Jumping Into C++: Calculating Unknowns

Eric Battalio

February 20th, 20130 0

Last time, I wrote a C++ program to count words in text files. This time, write some code to calculate the motion of an object as an excuse to create a class, use function pointers and mess with some new containers. Thanks to my colleagues Ale Contenti and Andy Rich for providing the inspiration and original Simple Physics Calculator application, James McNellis for reviewing drafts and providing code snippets, and Stephan Lavavej for additional feedback.

Requirements

This time, I need to develop a class that provides information about the motion of an object. Requirements include:

There are five equation variables: distance, time, acceleration, initial velocity, and final velocity.
Use the Kinematic Equations to calculate for two unknown equation variables when the other three variables are known.
Provide a way to clear or reset the variables back to an unset state.
Avoid calculations with division by zero, negative square roots, or when there are not exactly two unknown and three known values.

For example, if the class is given distance (250 meters), time (7.3 seconds) and acceleration (3.2 meters/second squared), if should calculate the unknown values initial velocity (22.5666 m/s) and final velocity (45.9266 m/s). Resetting the class makes it ready to accept a new set of known values. If there is a problem calculating the unknowns, the operation should fail with an error message. For this exercise the code is used in a console application, but it should be general enough to be usable to drive a UI like this one:

As a bonus requirement, the code should be portable. For those who cannot wait, grab the codeand dig in. [Updated 2/25/2013: Code is also on GitHub at https://github.com/ebattalio/calculate-unknowns]

First Version: The General Problem

My first attempt addressed the general problem of solving for two unknowns with three known values. The final solution will still need to use the Kinematic Equations, but the general solution is simpler for me to work with (I don’t need to worry about the subtleties of physics and the equations) and can be used as the starting point for similar applications in other domains or with more variables. The math is not difficult, but I’m here for the C++. The real equations will be mixed in later. (Thanks XKCD!) Before cracking open Visual Studio, I wondered what code would handle the combination of known and unknown values. The first thing that popped into my head was “if statements”; use a bunch of cascading if statements to cull known values and calculate unknown values. Each if statement would check for a particular combination of unknown values, one for each combination. How many combinations are there?

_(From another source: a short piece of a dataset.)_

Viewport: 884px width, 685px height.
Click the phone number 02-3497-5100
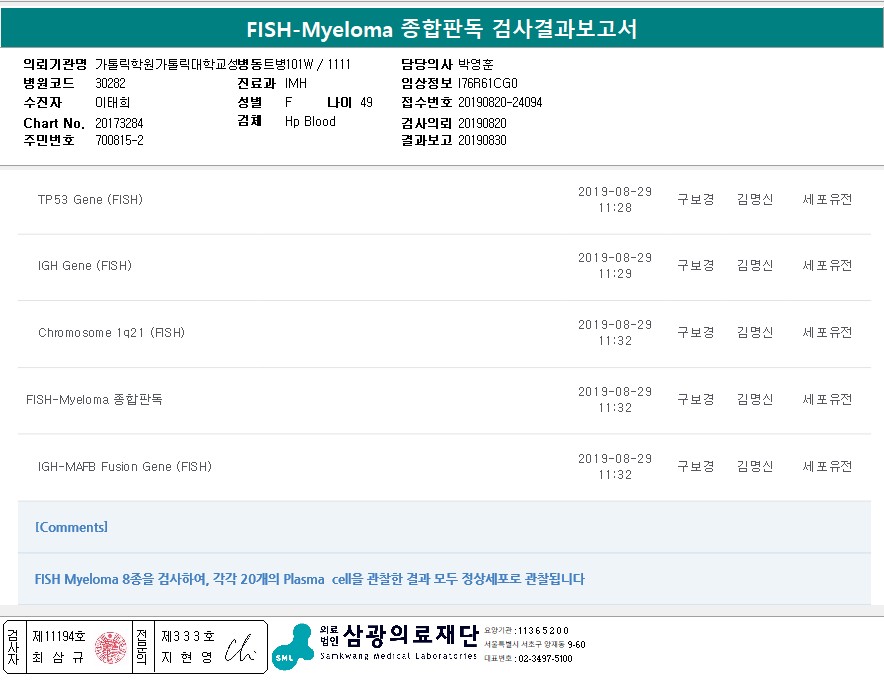(545, 659)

I doodled a chart and found there are only 10 combinations of unknowns that matter. The combinations on the diagonal (circled) use the same variable twice so can be ignored. The combinations in the upper-right triangle duplicate those in the lower-left, so they too can be ignored. What remains is the lower-left triangle, ten different combinations of unknowns. Not too many for if statements, but I preferred using a combination of the two unknowns as a key value (for example, “ae” or “bd”) along with a switch statement to execute the right computations. Switch statements are still cool, right? They are easy to follow, efficient and can be extended with little effort. With that solved, I thought about how to store equation values. An equation value is a number but may empty (unset and unknown), so a single variable would not work. I needed two, one to track the value and one to track the presence of a value. In my first version, I went newbie and used simple member variables (one pair for each variable) and custom helper functions (get, set, and has value). This implementation is not ideal, but it is simple, easy to test, and easy to evolve. I’ve cribbed a couple of parts from the FormulaV1.h. The first example shows how I declared the variables to track equation values and the second shows how the key code is calculated. I’ve also copied one of the get functions.

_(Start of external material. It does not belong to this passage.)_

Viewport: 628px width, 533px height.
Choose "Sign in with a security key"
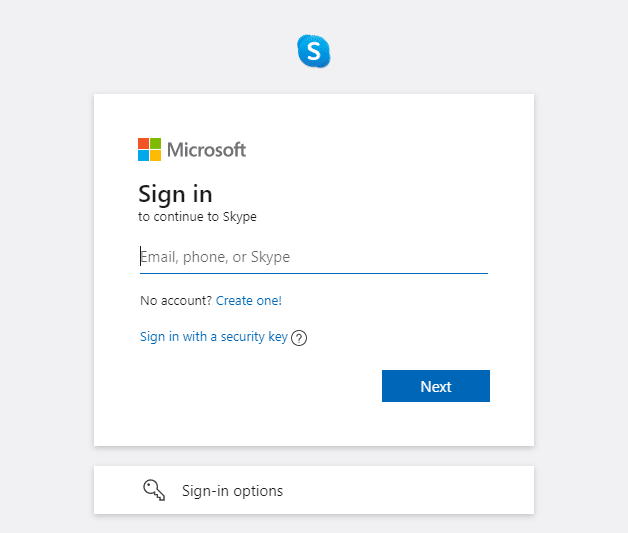pos(214,337)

double _a, _b, _c, _d, _e;

bool _a_hasval, _b_hasval, _c_hasval, _d_hasval, _e_hasval;

unsigned unknownsKey() const

{

return !hasA() + (!hasB() << 1) + (!hasC() << 2) + (!hasD() << 3) + (!hasE() << 4);

}

double getA() const

{

if(hasA()) return _a; throw FormulaV1Exception(“Missing A”);

}

The code throws an exception to tell the caller “hey, there is no value for this variable” when there is no value. Is this better than rewriting the function to pass the value as an output parameter and return true if a value exists? In both cases, the onus is still on the caller to track the state of the variables. If the caller fails, the code will fail and the result will be the same. Herb Sutter captures the essence in When and How to Use Exceptions:

Distinguish between errors and nonerrors. A failure is an error if and only if it violates a function’s ability to meet its callees’ preconditions, to establish its own postconditions, or to reestablish an invariant it shares responsibility for maintaining. Everything else is not an error.

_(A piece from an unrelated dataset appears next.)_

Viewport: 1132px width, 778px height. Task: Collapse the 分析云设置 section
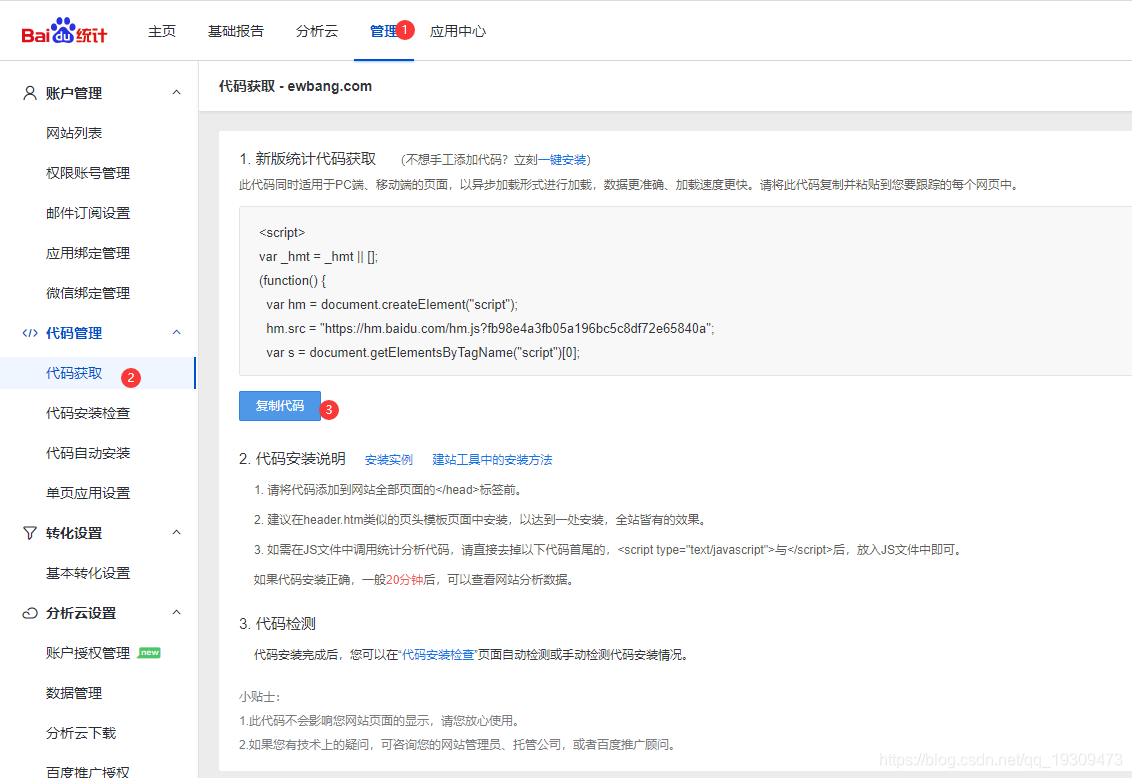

I’ll treat this as a best practice.

Second Version: Using Ordered Map and Function Pointers

The first version used a switch statement to solve for the two unknowns when the calculation is invoked. The default case handles unrecognized combinations of unknowns, something that short of a bad coding should never happen. Thinking about this, all the switch statement really does is map a key (the set of unknowns) to a value (a code block or function). In the second version of the code, I replaced the switch with a map storing an integer key and function pointer value:

typedef std::map<unsigned int, std::function<void()>> FormulasV2;

FormulasV2 _formulas;

It is initialized in the constructor using a static function that returns a populated formulas object, a “neat trick” that I will use again in the future. In some cases, it might also be faster. For this to work, the initializing function needs to bind to the right this pointer. In the code, it is passed from the caller:

FormulaV2() : _formulas(create_function_map(this))

{

}

static FormulasV2 create_function_map(FormulaV2* p)

{

FormulasV2 formulas;

formulas[3] = std::bind(&FormulaV2::compute_ab, p);

formulas[5] = std::bind(&FormulaV2::compute_ac, p);

// ..

formulas[24] = std::bind(&FormulaV2::compute_de, p);

return formulas;

}

The original version used an unordered_map, but after speaking with Stephan the best practice is to use ordered maps by default, reaching for unordered maps only when their very special characteristics are needed. On Stack Overflow, GManNickG mostly agrees but makes a case for unordered_map when pure lookup speed is required. I didn’t use lambdas in this version, but I could have. It would have made the code easier to extend because all of the code to handle the mapping and compute would be in a single location, not scattered about as discrete class methods. It also would have removed the need to use std::bind. I probably should have used lambdas, but by avoiding them the code was easier to debug and maintain. For those looking for lambda guidance, consider Lambdas, Lambdas Everywhere (Channel 9, Herb Sutter, from PDC2010), Lambda Expression in C++ (MSDN), Lambda Expression vs Functor in C++ (accepted answer, Crazy Eddie, StackOverflow), Anonymous Functions (Wikipedia), and for the die-hard fan, the C++ standard. One other notable change was made. The exception class was modified to derive from std::runtime_error. The previous exception class definition lacked a user-defined destructor. James McNellis dishes the dirt on this situation in “How does an exception specification affect virtual destructor overriding?” over on Stack Overflow.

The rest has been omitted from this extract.